— Start SUPPLIED RECORDS —
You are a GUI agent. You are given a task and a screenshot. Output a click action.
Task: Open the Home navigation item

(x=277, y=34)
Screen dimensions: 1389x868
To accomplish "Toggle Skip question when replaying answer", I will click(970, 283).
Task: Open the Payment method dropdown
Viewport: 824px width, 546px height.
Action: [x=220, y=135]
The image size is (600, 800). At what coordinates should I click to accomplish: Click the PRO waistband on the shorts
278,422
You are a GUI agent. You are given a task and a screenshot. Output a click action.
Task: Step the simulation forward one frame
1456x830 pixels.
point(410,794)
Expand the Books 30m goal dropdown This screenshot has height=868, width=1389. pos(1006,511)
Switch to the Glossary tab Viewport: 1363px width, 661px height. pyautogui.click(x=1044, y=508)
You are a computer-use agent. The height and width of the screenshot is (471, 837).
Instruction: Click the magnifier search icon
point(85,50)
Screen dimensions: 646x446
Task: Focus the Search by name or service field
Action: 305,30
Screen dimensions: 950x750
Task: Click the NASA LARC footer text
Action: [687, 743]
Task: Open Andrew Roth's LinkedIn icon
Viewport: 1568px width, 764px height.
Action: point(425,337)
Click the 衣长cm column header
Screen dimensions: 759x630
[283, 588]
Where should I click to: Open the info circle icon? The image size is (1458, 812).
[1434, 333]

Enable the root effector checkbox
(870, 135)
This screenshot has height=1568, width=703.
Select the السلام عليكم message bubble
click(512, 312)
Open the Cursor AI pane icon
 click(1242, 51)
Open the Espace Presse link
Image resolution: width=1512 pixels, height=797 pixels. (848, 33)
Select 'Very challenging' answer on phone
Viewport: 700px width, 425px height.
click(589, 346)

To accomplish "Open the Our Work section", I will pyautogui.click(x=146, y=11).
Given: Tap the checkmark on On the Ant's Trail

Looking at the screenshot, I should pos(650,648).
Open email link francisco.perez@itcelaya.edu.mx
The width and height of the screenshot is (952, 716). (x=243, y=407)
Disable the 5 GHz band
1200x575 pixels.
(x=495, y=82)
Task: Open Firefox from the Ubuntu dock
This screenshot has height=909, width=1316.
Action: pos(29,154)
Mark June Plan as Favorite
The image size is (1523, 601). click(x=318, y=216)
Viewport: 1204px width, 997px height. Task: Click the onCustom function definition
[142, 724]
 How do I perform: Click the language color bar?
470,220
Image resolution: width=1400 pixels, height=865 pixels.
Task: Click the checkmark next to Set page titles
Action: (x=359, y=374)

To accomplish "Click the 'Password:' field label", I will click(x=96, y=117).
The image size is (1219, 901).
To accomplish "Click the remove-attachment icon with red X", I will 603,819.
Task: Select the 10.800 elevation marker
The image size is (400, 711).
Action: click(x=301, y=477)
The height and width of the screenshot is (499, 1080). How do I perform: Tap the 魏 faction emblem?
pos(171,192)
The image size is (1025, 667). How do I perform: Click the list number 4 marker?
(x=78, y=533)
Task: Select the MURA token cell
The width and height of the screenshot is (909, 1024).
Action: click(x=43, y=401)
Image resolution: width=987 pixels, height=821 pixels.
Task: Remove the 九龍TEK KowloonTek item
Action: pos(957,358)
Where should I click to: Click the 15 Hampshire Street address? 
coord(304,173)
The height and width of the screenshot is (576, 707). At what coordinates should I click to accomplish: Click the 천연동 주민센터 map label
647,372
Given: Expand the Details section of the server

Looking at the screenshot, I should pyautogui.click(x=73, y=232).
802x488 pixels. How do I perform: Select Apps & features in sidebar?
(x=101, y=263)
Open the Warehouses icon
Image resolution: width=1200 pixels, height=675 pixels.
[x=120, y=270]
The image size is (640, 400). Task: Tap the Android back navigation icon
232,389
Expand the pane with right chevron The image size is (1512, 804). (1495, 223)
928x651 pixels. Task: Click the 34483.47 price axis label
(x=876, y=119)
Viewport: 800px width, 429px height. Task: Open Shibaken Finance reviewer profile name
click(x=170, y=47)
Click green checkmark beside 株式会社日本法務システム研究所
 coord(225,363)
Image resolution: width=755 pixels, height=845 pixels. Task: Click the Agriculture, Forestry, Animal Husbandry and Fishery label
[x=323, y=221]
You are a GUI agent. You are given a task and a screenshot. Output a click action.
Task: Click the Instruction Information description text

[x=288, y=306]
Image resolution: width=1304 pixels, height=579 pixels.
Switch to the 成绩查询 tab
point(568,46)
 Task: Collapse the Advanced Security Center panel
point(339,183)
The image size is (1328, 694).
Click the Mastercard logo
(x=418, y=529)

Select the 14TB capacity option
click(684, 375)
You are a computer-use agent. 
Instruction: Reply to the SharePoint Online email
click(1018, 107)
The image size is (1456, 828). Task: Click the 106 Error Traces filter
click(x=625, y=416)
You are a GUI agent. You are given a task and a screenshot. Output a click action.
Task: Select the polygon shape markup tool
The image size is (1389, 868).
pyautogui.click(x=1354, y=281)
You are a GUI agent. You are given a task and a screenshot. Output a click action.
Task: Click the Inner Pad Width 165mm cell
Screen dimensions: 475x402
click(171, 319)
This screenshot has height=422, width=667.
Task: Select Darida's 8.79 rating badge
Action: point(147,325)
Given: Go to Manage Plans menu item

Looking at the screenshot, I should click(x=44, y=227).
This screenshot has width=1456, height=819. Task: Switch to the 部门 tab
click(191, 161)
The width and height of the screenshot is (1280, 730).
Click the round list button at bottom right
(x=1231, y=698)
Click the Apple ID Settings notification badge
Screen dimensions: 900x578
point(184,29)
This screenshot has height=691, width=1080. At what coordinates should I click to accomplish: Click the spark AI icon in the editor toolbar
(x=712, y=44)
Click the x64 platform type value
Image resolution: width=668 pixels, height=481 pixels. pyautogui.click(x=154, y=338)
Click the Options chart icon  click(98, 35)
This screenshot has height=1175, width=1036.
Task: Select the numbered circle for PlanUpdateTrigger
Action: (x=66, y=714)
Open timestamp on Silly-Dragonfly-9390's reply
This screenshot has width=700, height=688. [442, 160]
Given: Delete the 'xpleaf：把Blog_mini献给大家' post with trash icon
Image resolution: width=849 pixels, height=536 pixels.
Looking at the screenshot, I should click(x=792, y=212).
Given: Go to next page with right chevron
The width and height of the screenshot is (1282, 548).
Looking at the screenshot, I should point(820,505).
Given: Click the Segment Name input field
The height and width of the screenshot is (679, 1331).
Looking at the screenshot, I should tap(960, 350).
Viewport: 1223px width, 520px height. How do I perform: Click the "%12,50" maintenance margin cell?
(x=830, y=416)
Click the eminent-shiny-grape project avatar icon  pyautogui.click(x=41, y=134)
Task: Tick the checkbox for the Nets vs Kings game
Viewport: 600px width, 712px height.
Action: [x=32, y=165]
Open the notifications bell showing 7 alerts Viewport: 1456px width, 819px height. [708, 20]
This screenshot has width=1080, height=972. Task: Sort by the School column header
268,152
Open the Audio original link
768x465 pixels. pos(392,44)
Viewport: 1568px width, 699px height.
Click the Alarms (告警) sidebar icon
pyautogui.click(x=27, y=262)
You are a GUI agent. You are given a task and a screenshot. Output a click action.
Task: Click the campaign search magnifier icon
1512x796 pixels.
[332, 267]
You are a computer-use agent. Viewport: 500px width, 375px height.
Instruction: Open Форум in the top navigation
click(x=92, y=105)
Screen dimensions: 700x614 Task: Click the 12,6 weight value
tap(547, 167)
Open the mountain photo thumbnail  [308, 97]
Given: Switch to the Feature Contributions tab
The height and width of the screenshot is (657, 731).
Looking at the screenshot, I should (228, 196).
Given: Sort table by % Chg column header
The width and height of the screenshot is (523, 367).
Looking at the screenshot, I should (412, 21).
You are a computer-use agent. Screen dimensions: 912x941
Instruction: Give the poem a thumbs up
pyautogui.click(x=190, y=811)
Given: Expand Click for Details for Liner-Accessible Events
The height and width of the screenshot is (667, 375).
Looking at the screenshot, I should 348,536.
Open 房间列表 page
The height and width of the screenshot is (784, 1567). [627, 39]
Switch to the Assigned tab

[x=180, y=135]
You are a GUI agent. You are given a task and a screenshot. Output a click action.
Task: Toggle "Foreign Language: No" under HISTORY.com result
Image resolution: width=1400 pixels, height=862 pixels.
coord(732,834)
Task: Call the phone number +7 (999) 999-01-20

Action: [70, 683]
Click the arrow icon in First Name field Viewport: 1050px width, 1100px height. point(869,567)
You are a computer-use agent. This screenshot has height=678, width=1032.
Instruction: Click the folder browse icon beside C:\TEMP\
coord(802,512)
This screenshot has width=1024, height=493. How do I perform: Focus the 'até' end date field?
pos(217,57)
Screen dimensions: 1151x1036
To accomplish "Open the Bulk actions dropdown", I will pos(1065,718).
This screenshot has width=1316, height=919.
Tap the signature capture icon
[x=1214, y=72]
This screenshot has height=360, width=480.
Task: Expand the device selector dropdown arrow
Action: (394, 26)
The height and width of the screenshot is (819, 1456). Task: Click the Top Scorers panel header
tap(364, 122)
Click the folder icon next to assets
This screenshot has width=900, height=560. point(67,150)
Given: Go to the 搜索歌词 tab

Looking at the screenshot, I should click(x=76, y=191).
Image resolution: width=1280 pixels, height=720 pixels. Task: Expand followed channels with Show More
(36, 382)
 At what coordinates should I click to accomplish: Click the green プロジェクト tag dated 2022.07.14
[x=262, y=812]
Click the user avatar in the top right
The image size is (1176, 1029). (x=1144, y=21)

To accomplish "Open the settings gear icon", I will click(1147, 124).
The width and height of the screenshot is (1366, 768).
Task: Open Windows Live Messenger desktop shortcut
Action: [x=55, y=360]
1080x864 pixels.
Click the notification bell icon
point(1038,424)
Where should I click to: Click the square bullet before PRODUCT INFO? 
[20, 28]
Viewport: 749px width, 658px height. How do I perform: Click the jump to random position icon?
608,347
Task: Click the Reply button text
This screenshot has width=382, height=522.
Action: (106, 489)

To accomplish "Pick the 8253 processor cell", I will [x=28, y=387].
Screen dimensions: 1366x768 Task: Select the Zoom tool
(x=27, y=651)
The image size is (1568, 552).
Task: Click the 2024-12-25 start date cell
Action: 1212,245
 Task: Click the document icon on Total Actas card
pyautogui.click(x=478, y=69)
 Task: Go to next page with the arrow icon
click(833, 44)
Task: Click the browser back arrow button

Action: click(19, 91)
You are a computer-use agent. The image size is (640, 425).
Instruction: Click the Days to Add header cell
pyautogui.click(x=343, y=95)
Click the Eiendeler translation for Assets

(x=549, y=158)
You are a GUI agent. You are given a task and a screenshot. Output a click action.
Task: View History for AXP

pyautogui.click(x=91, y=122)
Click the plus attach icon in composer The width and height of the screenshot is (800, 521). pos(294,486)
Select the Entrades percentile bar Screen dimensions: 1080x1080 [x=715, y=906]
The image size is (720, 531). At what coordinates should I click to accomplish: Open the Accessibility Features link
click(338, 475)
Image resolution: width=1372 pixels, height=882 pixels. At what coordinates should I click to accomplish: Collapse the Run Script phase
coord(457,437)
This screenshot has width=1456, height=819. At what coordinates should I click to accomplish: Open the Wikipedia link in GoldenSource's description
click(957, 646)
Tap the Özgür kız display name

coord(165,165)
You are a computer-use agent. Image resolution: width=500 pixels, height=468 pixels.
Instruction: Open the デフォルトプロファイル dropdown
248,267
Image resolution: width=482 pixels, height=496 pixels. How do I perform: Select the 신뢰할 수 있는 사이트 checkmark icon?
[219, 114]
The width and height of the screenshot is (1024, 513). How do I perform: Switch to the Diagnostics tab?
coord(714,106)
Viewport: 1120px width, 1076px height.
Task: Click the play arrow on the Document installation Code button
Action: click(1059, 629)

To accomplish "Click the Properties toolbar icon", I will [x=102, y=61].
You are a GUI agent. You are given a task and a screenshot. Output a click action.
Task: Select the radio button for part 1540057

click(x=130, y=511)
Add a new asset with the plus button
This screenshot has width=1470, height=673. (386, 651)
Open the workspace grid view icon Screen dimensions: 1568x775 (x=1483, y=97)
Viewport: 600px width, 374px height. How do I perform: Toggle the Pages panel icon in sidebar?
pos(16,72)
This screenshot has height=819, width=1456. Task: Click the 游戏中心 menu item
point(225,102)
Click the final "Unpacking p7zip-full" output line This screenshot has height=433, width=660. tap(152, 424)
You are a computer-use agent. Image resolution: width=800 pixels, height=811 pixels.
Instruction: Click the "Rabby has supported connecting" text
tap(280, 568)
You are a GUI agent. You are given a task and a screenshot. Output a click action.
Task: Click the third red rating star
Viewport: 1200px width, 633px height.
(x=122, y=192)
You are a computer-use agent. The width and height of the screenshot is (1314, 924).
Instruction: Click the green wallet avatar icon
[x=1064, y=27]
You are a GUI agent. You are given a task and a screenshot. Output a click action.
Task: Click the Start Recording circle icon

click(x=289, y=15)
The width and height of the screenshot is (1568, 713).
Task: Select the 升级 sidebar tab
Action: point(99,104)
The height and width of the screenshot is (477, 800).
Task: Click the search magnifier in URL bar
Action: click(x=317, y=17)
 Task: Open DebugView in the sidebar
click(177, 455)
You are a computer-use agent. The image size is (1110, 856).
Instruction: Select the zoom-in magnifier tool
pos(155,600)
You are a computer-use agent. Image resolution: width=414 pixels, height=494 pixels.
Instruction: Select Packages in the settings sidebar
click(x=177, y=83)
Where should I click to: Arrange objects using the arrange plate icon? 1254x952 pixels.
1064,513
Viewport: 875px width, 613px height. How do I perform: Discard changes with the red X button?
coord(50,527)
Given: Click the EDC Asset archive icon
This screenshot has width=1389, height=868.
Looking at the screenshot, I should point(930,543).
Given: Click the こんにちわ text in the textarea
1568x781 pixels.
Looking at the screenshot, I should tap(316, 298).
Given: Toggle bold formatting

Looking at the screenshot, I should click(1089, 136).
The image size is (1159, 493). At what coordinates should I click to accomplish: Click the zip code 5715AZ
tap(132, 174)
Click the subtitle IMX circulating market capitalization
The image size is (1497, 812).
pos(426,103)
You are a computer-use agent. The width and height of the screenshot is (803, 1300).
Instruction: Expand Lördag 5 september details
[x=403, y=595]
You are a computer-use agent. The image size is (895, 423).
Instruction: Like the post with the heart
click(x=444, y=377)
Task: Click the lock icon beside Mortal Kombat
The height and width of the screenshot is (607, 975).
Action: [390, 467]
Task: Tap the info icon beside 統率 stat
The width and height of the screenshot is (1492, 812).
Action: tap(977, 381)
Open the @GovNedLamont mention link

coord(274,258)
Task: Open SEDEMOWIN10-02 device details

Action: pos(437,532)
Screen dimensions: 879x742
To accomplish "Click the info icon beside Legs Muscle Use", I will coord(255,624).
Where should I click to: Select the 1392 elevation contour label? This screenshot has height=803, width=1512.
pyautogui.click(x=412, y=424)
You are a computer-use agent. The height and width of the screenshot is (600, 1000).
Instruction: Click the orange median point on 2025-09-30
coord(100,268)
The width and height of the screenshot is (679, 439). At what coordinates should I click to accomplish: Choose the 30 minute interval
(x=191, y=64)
— End SUPPLIED RECORDS —
> _STATED PROBLEM_
Please retype the rows above, starting at the line that contains "Task: Select the MURA token cell" and ending at the line that contains "coord(225,363)", with both of those lines included.

> _ANSWER TO THIS PROBLEM_
Task: Select the MURA token cell
The width and height of the screenshot is (909, 1024).
Action: click(x=43, y=401)
Image resolution: width=987 pixels, height=821 pixels.
Task: Remove the 九龍TEK KowloonTek item
Action: pos(957,358)
Where should I click to: Click the 15 Hampshire Street address? 
coord(304,173)
The height and width of the screenshot is (576, 707). At what coordinates should I click to accomplish: Click the 천연동 주민센터 map label
647,372
Given: Expand the Details section of the server

Looking at the screenshot, I should pyautogui.click(x=73, y=232).
802x488 pixels. How do I perform: Select Apps & features in sidebar?
(x=101, y=263)
Open the Warehouses icon
Image resolution: width=1200 pixels, height=675 pixels.
[x=120, y=270]
The image size is (640, 400). Task: Tap the Android back navigation icon
232,389
Expand the pane with right chevron The image size is (1512, 804). (1495, 223)
928x651 pixels. Task: Click the 34483.47 price axis label
(x=876, y=119)
Viewport: 800px width, 429px height. Task: Open Shibaken Finance reviewer profile name
click(x=170, y=47)
Click green checkmark beside 株式会社日本法務システム研究所
 coord(225,363)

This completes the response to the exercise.